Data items
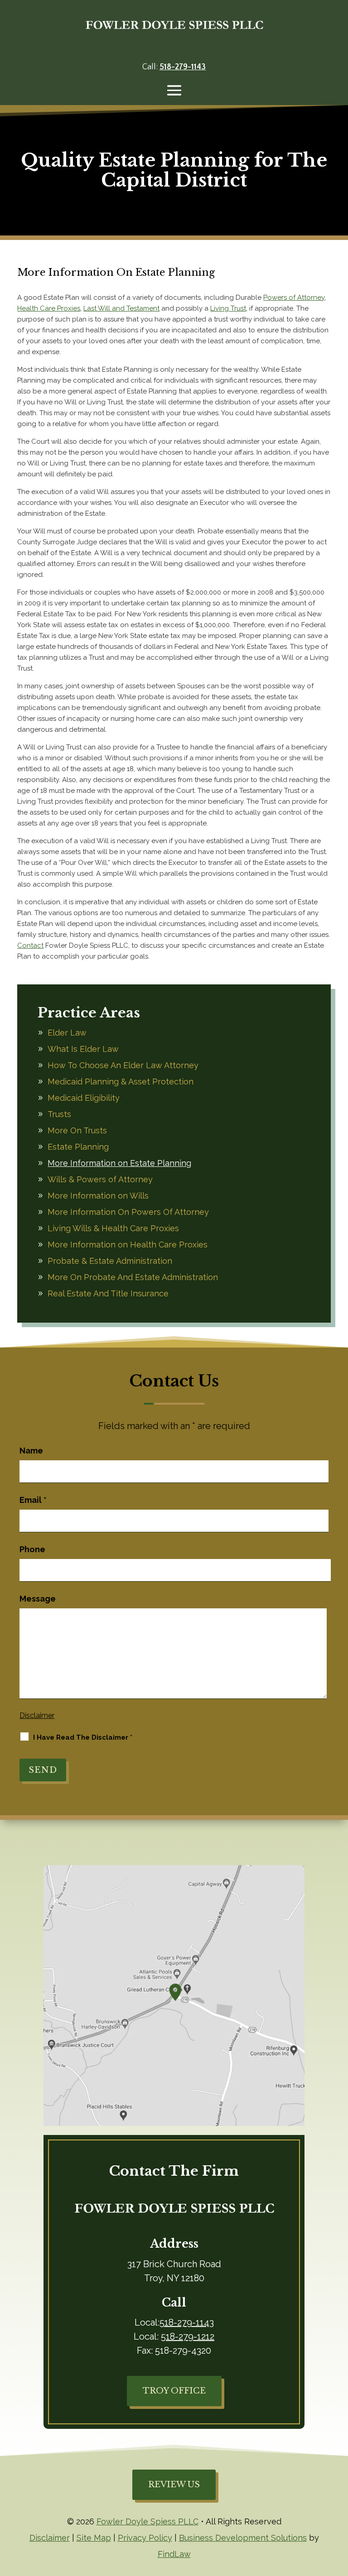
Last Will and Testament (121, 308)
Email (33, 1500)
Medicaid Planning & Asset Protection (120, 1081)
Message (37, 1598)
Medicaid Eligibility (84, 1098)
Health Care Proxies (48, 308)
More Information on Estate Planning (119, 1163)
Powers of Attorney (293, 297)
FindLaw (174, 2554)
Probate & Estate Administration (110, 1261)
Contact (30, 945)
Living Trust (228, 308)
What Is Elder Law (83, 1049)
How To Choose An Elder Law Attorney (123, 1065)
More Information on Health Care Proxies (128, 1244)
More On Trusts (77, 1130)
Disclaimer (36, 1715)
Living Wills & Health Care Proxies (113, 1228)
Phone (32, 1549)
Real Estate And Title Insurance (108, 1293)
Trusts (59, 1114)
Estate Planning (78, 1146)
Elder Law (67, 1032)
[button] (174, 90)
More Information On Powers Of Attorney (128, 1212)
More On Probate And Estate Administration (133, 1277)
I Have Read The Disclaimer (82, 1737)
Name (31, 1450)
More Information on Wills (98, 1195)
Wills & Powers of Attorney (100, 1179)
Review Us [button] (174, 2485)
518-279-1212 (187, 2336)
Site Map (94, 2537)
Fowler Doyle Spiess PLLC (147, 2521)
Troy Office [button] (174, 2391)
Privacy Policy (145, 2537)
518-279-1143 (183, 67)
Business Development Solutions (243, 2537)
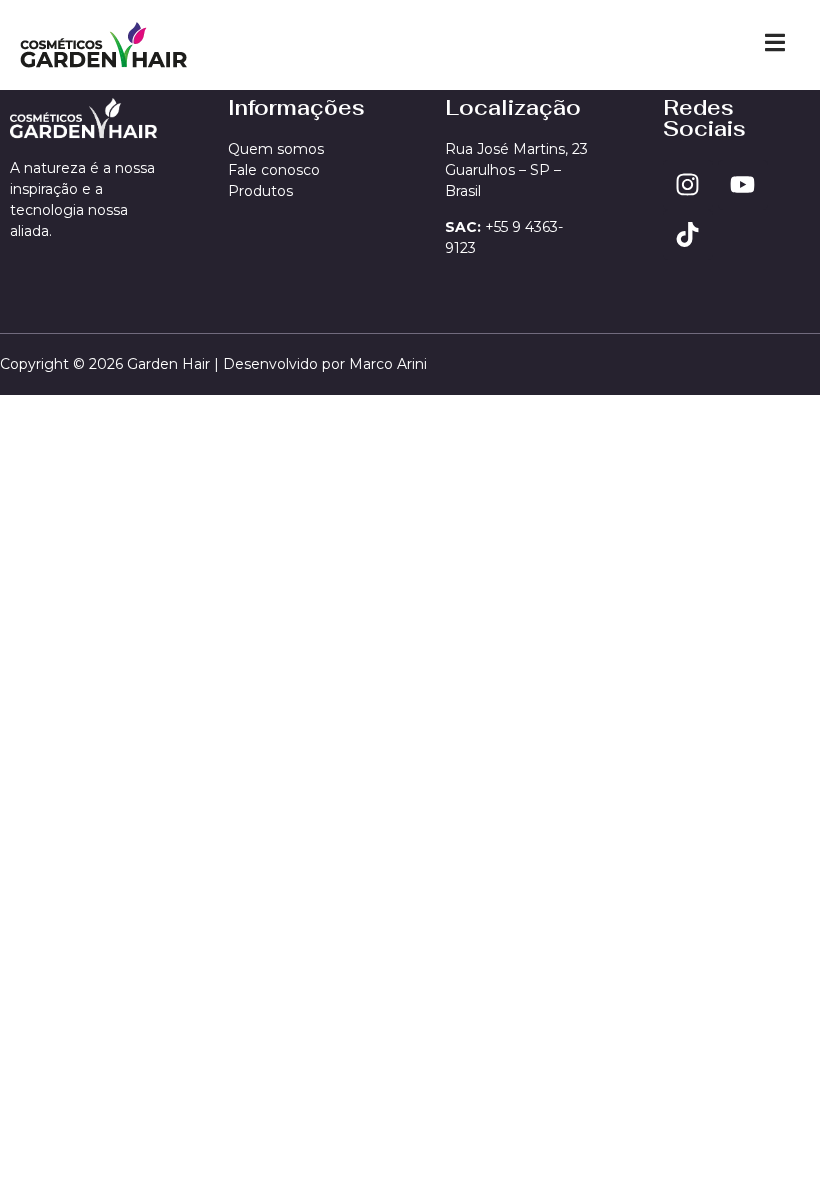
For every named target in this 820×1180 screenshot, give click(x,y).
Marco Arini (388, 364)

### Your task
Make an exact copy of the records from their first line through the line containing "More Information On Powers", both ends included, with the pictures omitted.

### Response to the task
Last Will and Testament (121, 308)
Email (33, 1500)
Medicaid Planning & Asset Protection (120, 1081)
Message (37, 1598)
Medicaid Eligibility (84, 1098)
Health Care Proxies (48, 308)
More Information on Estate Planning (119, 1163)
Powers of Attorney (293, 297)
FindLaw (174, 2554)
Probate & Estate Administration (110, 1261)
Contact (30, 945)
Living Trust (228, 308)
What Is Elder Law (83, 1049)
How To Choose An Elder Law Attorney (123, 1065)
More Information on Health Care Proxies (128, 1244)
More On Trusts (77, 1130)
Disclaimer (36, 1715)
Living Wills & Health Care Proxies (113, 1228)
Phone (32, 1549)
Real Estate And Title Insurance (108, 1293)
Trusts (59, 1114)
Estate Planning (78, 1146)
Elder Law (67, 1032)
[button] (174, 90)
More Information On Powers Of Attorney (128, 1212)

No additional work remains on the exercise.